*** Opening DATASET EXTRACT ***
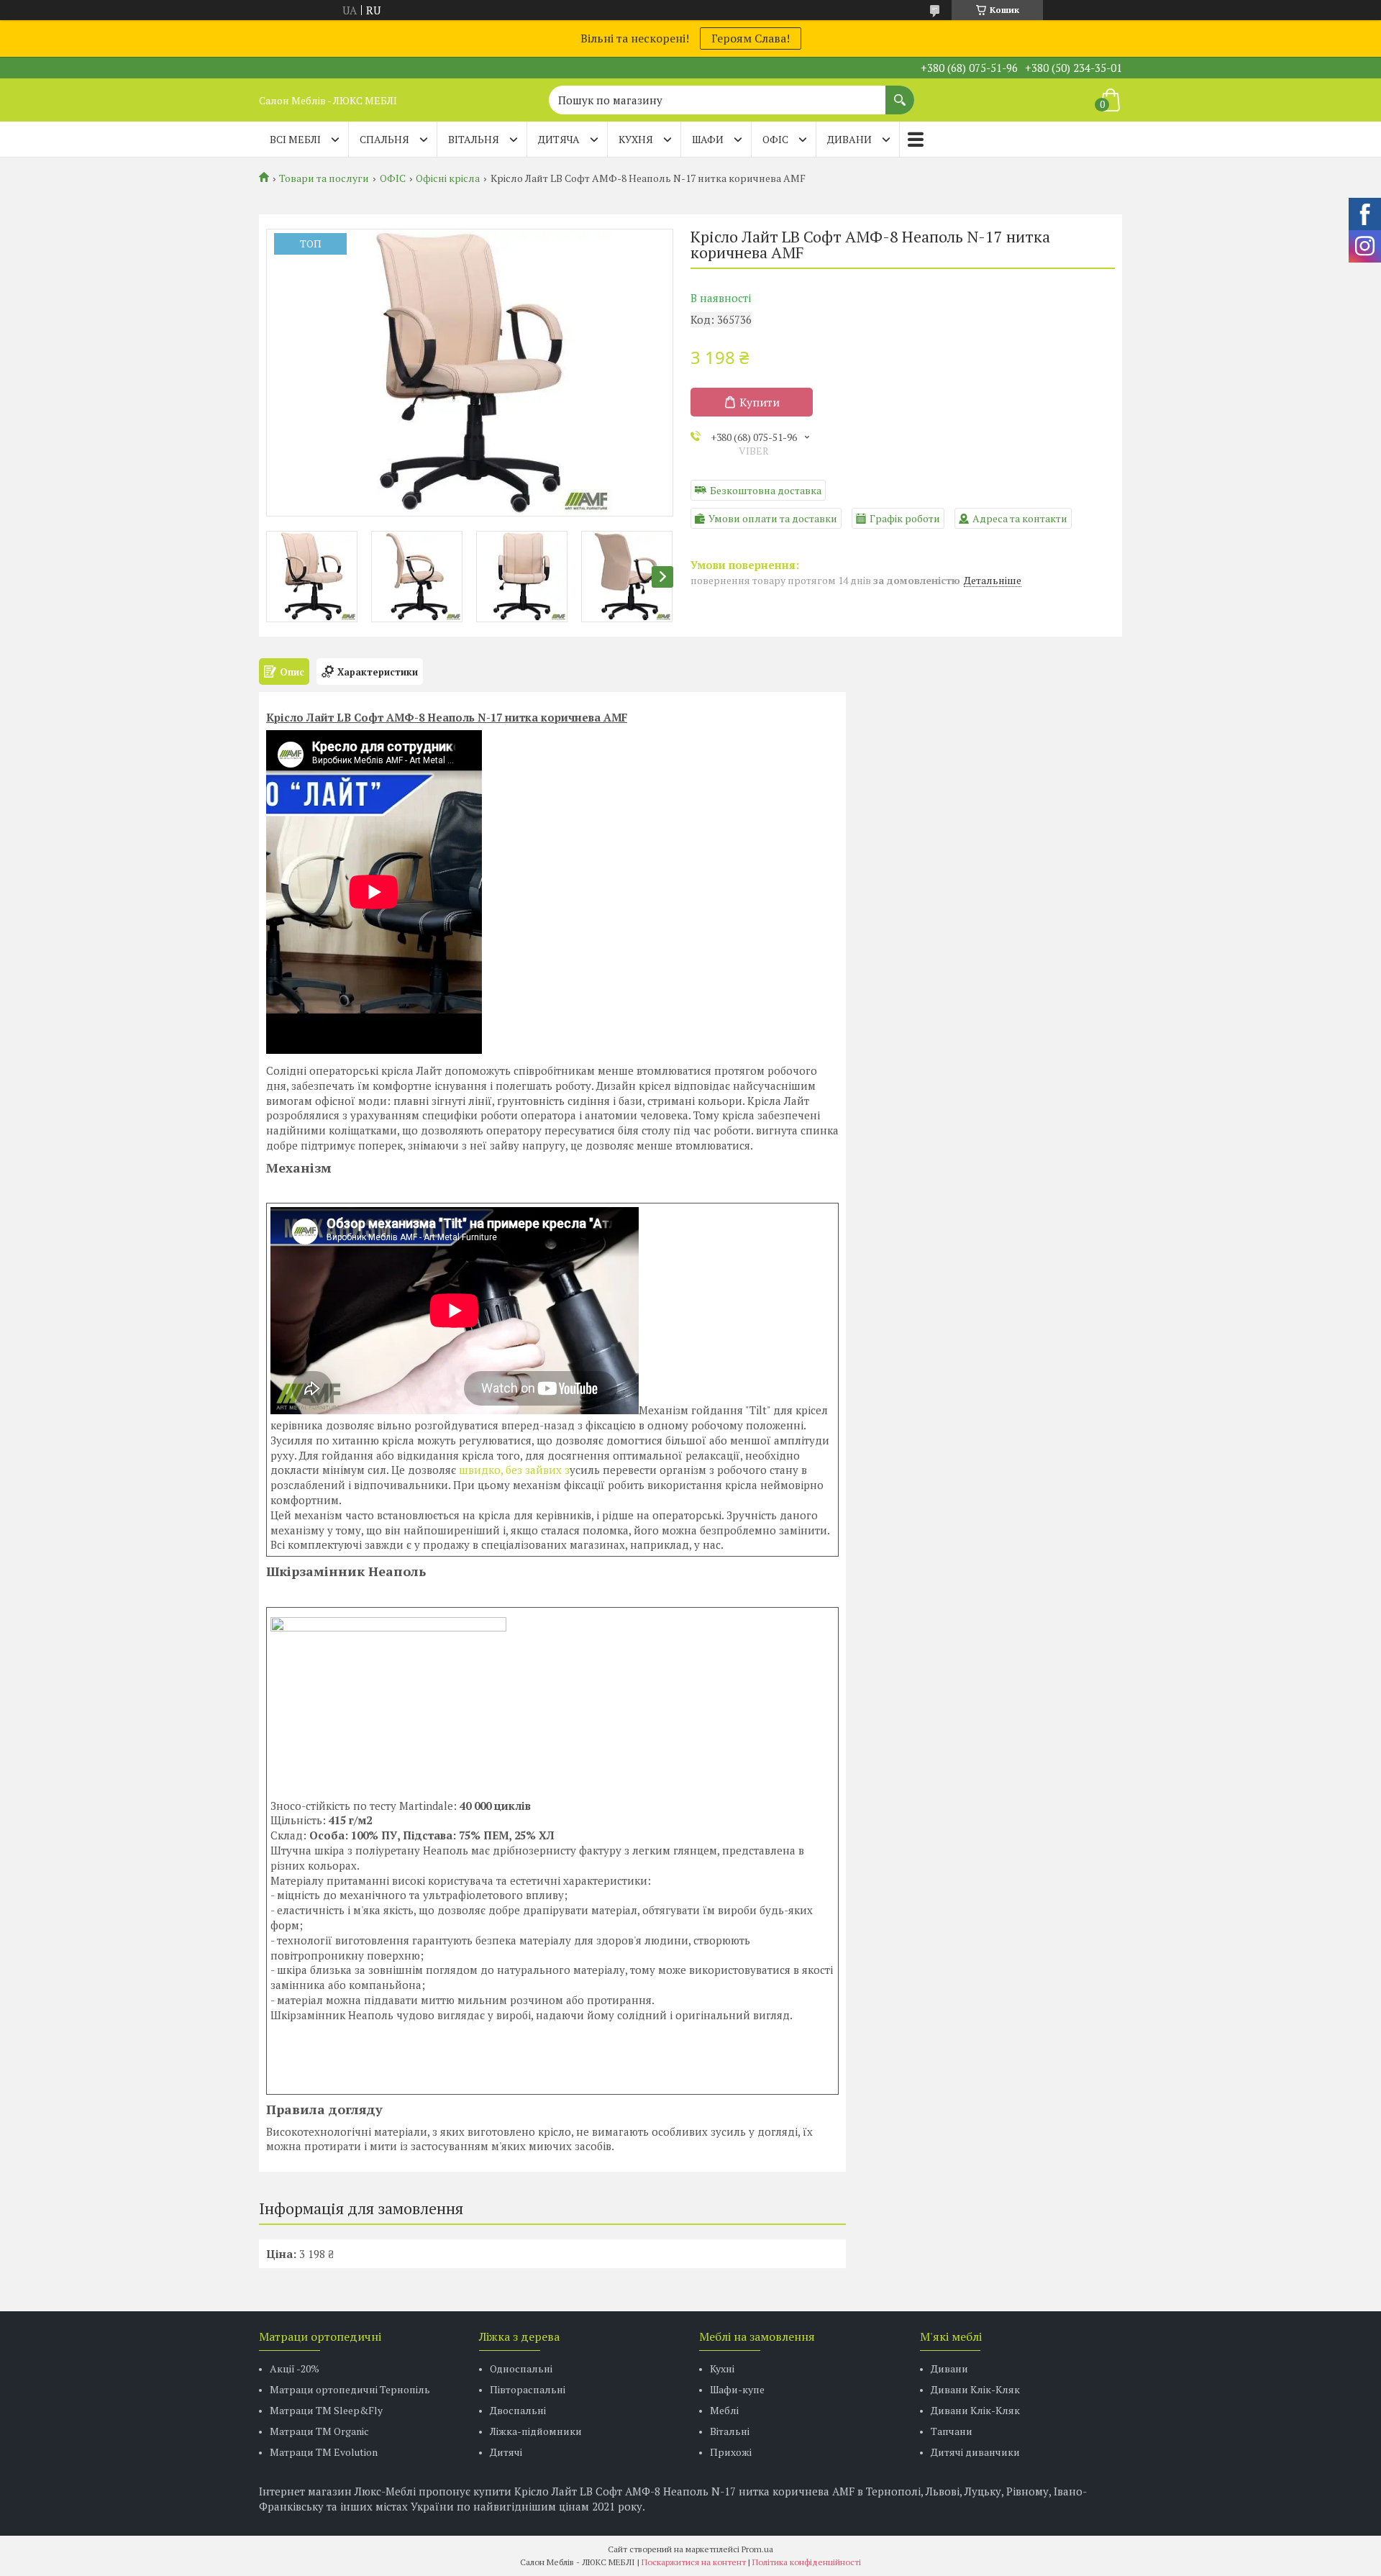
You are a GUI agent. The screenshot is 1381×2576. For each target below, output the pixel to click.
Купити (759, 402)
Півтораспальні (527, 2389)
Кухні (722, 2368)
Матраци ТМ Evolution (324, 2452)
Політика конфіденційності (806, 2562)
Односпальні (521, 2368)
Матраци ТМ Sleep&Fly (326, 2410)
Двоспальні (518, 2410)
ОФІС (775, 139)
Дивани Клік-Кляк (975, 2389)
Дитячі (506, 2452)
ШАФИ (708, 139)
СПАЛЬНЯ (384, 139)
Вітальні (729, 2431)
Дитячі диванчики (975, 2452)
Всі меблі (295, 139)
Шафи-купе (737, 2389)
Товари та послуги (324, 178)
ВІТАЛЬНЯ (473, 139)
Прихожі (731, 2452)
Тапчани (951, 2431)
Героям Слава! (750, 38)
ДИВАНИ (849, 139)
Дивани (949, 2368)
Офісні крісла (448, 178)
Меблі (724, 2410)
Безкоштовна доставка (765, 490)
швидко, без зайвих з (513, 1469)
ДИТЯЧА (559, 139)
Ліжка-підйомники (536, 2431)
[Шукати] (899, 92)
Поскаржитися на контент (694, 2562)
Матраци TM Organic (319, 2431)
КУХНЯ (636, 139)
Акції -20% (294, 2368)
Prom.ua (757, 2549)
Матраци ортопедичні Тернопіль (350, 2389)
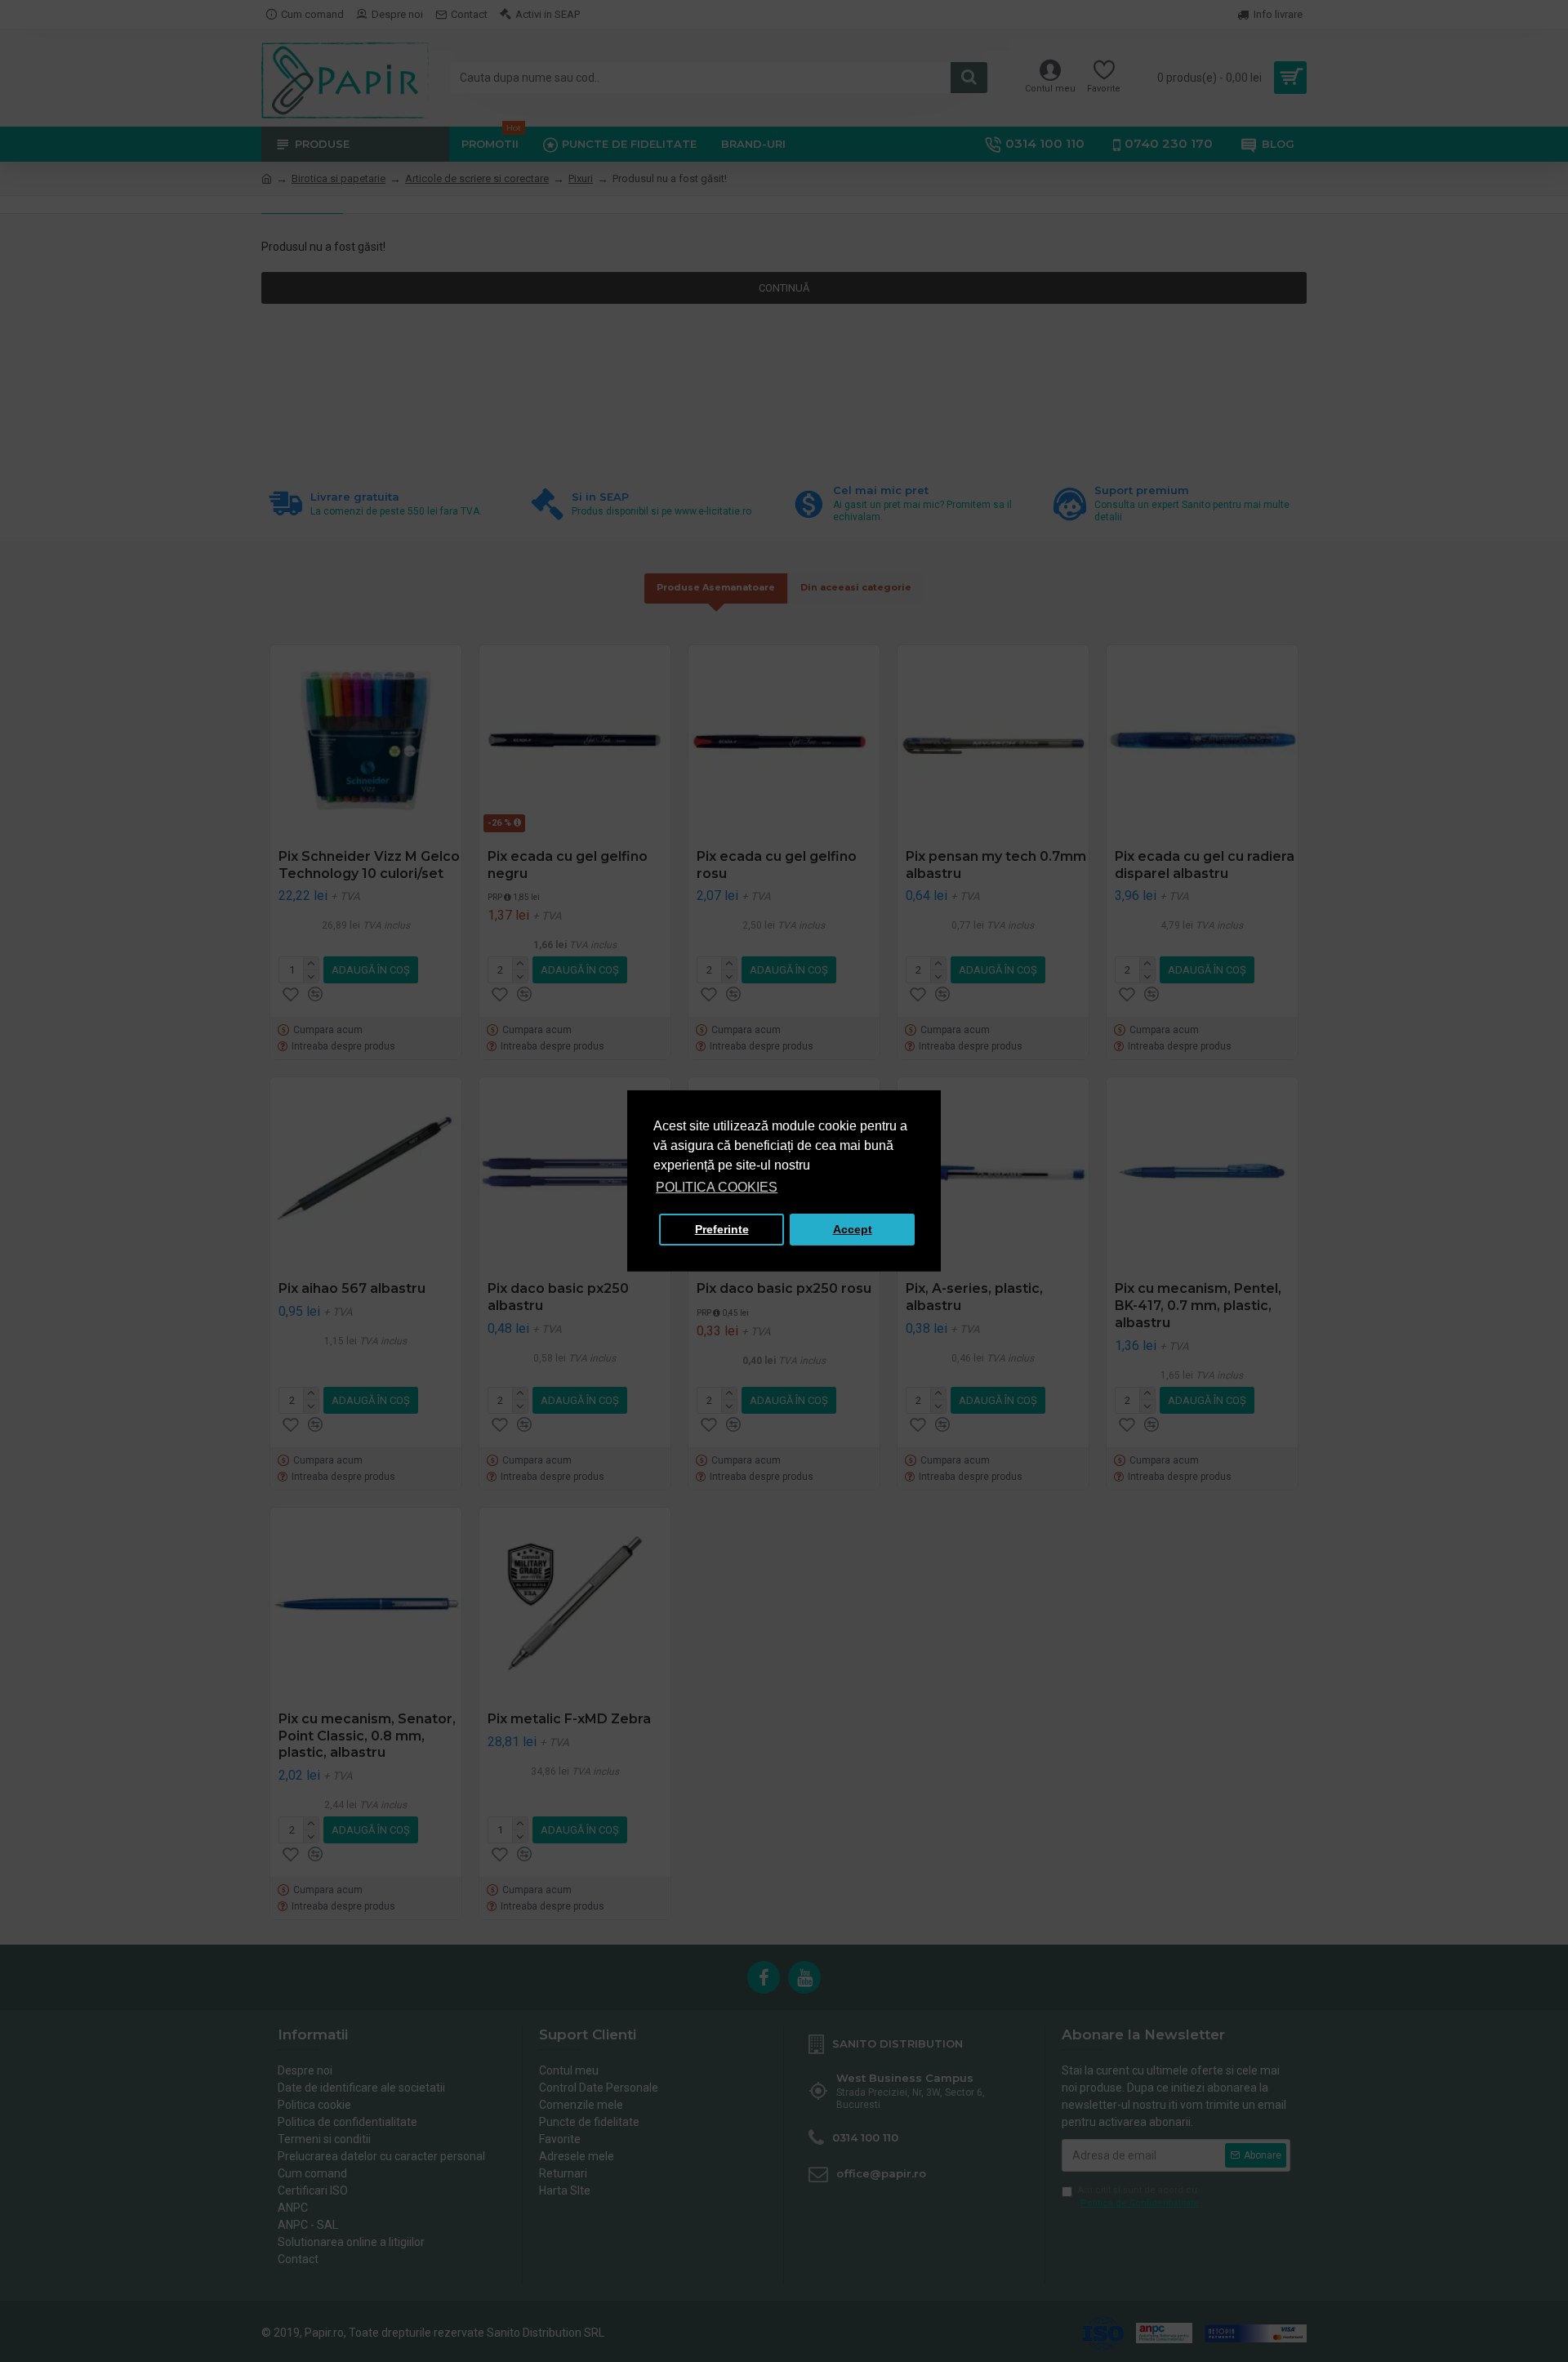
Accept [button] (852, 1229)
*** Closing DATASET EXTRACT ***
* [INSTRUCTIONS FOR THE TASK]:
Restate word for word only the lines that run from the line holding "Безкоштовна доставка (765, 490)" to the end of the data, both ends kept, leaving every picture out.

* [FINISHED EXERCISE]:
Безкоштовна доставка (765, 490)
швидко, без зайвих з (513, 1469)
ДИТЯЧА (559, 139)
Ліжка-підйомники (536, 2431)
[Шукати] (899, 92)
Поскаржитися на контент (694, 2562)
Матраци TM Organic (319, 2431)
КУХНЯ (636, 139)
Акції -20% (294, 2368)
Prom.ua (757, 2549)
Матраци ортопедичні Тернопіль (350, 2389)
Accept [button] (852, 1229)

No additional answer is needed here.